The Court of Justice of the European ('ECJ') has recently confirmed the opinion of the Advocate General in Grattan Plc v HMRC.
The case concerned the VAT treatment of supplies made by a catalogue company to consumers via third party agents.
Various companies in the Grattan group sold goods to consumers via the services of third party agents. These agents would typically receive a commission of around 10% on the value of goods which they sold on Grattan's behalf.
Prior to the introduction of the Sixth VAT Directive (Directive 77/388), the relevant provisions for determining the consideration for a supply were found in Articles 5 and 8 of the Second Council Directive 67/228, which provided as follows:
Article 5 of the Second Directive:
'1. 'Supply of goods' means the transfer of the right to dispose of tangible property as owner.
2. The following shall also be considered as supply within the meaning of paragraph 1:
(c) the transfer of goods pursuant to a contract under which commission is payable on purchase or sale;
5. The chargeable event shall occur at the moment when delivery is effected. …’

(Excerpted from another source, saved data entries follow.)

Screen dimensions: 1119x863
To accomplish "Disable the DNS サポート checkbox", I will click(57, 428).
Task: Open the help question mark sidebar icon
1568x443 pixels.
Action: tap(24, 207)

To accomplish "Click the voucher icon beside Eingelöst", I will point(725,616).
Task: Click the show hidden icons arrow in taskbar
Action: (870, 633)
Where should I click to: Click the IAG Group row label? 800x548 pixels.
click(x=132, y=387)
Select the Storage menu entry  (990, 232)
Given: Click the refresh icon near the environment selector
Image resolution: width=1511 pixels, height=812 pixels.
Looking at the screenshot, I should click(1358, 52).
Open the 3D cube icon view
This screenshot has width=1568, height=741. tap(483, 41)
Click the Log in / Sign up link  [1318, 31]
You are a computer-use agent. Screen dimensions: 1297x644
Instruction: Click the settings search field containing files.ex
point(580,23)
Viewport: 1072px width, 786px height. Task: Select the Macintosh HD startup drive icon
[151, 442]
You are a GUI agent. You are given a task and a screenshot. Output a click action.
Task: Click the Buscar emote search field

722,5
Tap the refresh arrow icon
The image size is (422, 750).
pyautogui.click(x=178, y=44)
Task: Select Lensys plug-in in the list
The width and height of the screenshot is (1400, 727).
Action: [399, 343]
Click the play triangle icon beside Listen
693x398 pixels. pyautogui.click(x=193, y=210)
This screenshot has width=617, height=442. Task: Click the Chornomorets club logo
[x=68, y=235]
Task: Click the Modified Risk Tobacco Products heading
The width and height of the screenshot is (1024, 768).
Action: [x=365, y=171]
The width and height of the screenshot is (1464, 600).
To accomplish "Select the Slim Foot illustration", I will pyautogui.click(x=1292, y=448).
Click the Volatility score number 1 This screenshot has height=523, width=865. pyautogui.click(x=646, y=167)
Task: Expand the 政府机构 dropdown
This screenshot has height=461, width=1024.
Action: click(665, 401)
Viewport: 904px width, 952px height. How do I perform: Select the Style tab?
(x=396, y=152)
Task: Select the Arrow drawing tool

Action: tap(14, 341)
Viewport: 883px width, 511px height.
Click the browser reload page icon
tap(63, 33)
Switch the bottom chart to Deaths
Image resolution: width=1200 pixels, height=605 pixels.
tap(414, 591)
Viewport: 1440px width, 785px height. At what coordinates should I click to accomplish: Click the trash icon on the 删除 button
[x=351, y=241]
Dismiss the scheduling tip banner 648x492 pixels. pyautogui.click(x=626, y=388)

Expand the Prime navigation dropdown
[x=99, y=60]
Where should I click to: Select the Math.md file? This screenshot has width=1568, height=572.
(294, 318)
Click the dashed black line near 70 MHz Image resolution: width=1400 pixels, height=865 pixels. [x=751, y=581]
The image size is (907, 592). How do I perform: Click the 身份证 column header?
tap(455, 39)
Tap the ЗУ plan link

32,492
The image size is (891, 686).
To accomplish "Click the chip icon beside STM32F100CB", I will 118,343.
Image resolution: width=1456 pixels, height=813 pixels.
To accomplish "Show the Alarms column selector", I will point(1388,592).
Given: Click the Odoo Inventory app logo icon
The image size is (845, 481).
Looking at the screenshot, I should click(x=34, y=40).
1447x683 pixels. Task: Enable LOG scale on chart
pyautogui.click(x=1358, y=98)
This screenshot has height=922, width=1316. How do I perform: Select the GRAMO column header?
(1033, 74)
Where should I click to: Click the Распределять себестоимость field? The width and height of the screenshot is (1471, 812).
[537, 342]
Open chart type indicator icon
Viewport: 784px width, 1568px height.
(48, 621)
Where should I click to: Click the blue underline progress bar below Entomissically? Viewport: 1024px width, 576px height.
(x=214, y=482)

Article 8 of the Second Directive:
'The basis of assessment shall be:
(a) in the case of supply of goods and of the provision of services, everything which makes up the consideration for the supply of the goods or the provision of services, including all expenses and taxes except the [VAT] itself’.
Prior to 1978, Grattan paid VAT on the full amount of the consideration received for the supply of goods, with no reduction to reflect the commissions paid to its agents.
Grattan argued that the commissions paid for third party purchases were a discount on the price paid by the agent for the goods which the agent purchased from the relevant Grattan group company (or alternatively, a rebate, if the commission was received after the supply). Therefore, on a proper interpretation of Article 8 of the Second Directive, and in accordance with the principle of fiscal neutrality (that taxpayers should not be treated differently in respect of supplies which were in competition with each other), the taxable amount should be reduced.
HMRC submitted that the Second Directive did not require the Member States to put in place measures providing for a retrospective reduction of the basis of assessment after the supply had taken place (in contrast with Article 11C(1) of the Sixth Directive). Furthermore, Article 8(a) of the Second Directive was not sufficiently precise to have direct effect.
The ECJ's decision
The Court agreed with HMRC that the basis of assessment pre-1978 had to be determined at the time of supply and that there was nothing in Article 8 of the Second Directive to enable or require an adjustment to the basis of assessment after this point. There was no provision in the Second Directive which provided for the chargeable event to occur at any time after the moment when delivery was effected.
The Court also considered that the principle of fiscal neutrality did not assist Grattan in this case. The principle alone was not sufficient to give rise to a basis of assessment different from that stipulated in the Second Directive. Furthermore, the Court noted that, from the perspective of the final consumer, there was no difference in treatment, since the benefit of the commissions went to the agent and not the consumer.
HMRC had received a request from Grattan for a repayment of the VAT it had paid between 1973 and 1978, which it had accounted for on the full catalogue price of the goods concerned, which included the commission which was paid to the agents. Following the ECJ ruling in July 2012 in Littlewoods Retail Ltd v Revenue and Customs Commissioners (Case C-591/10), on whether simple interest (rather than compound interest) on refunds due to errors on the part of HMRC was sufficient recompense, this case is further bad news for those taxpayers claiming VAT repayments from HMRC going back many years.